Le décret a pour objet de préciser les dispositions particulières applicables aux fonctionnaires appartenant aux corps spécifiques de l’éducation nationale et de fixer la nomenclature, ainsi que les conditions d’accès aux divers grades et emplois correspondants. Il est précisé que « les fonctionnaires régis par les dispositions du présent statut particulier sont les personnels enseignants, les personnels d’éducation, les personnels de l’orientation et de la guidance scolaire et professionnelle, les personnels de laboratoire, les personnels de l’alimentation scolaire, les personnels d’intendance, les personnels de direction des établissements d’éducation et d’enseignement ainsi que les personnels d’inspection.
Ces fonctionnaires exercent, ajoute le décret, leurs missions « conformément à la législation et à la réglementation en vigueur selon les niveaux d’enseignement suivants, à savoir l’éducation préparatoire, l’enseignement fondamental, regroupant l’enseignement primaire et l’enseignement moyen et l’enseignement secondaire général et technologique ».
Les fonctionnaires régis par ce statut particulier « disposent des conditions nécessaires pour l’accomplissement de leurs tâches, ainsi que des conditions de sécurité inhérentes à la nature de leur activité ». « Ils bénéficient aussi de la mise à leur disposition des exigences socio-professionnelles nécessaires qui leur garantissent la dignité, la santé et l’intégrité physique et leur permettent d’exercer leurs missions ».
Le même texte ajoute que ces fonctionnaires bénéficient en outre de « la protection de l’Etat contre les menaces, outrages, injures, diffamations ou attaques, de quelque nature que ce soit, dont ils peuvent en être l’objet, dans ou à l’occasion de l’exercice de leurs fonctions ».

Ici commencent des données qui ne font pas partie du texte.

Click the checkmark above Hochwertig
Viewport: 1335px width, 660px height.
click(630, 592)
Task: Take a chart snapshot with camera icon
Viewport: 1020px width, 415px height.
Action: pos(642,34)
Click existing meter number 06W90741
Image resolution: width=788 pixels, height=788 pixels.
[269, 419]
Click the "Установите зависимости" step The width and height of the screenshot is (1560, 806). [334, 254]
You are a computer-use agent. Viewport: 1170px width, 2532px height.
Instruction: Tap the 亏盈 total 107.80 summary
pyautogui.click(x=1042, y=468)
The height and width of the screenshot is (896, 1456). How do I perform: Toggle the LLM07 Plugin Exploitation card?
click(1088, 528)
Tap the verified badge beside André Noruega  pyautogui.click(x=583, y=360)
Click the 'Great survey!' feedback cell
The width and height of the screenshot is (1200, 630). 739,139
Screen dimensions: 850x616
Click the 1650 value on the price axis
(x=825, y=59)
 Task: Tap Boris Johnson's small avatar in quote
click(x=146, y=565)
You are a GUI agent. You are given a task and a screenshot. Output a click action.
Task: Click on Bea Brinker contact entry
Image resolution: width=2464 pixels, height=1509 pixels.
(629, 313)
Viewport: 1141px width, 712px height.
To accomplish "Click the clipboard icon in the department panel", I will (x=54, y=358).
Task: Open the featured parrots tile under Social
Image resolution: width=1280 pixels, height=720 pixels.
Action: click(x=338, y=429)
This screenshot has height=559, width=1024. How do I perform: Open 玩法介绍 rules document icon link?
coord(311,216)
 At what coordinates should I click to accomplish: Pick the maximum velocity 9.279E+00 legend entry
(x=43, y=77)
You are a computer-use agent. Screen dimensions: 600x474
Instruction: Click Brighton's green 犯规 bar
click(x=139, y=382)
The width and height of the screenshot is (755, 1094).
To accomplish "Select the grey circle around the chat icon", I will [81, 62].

S’agissant de la carrière, il est noté que « l’autorité investie du pouvoir de nomination doit adopter le principe de neutralité dans l’évaluation et la gestion de la carrière professionnelle des fonctionnaires, sans que celle-ci ne soit affectée par l’appartenance ou la non appartenance du fonctionnaire à une organisation syndicale, un parti politique ou à une association.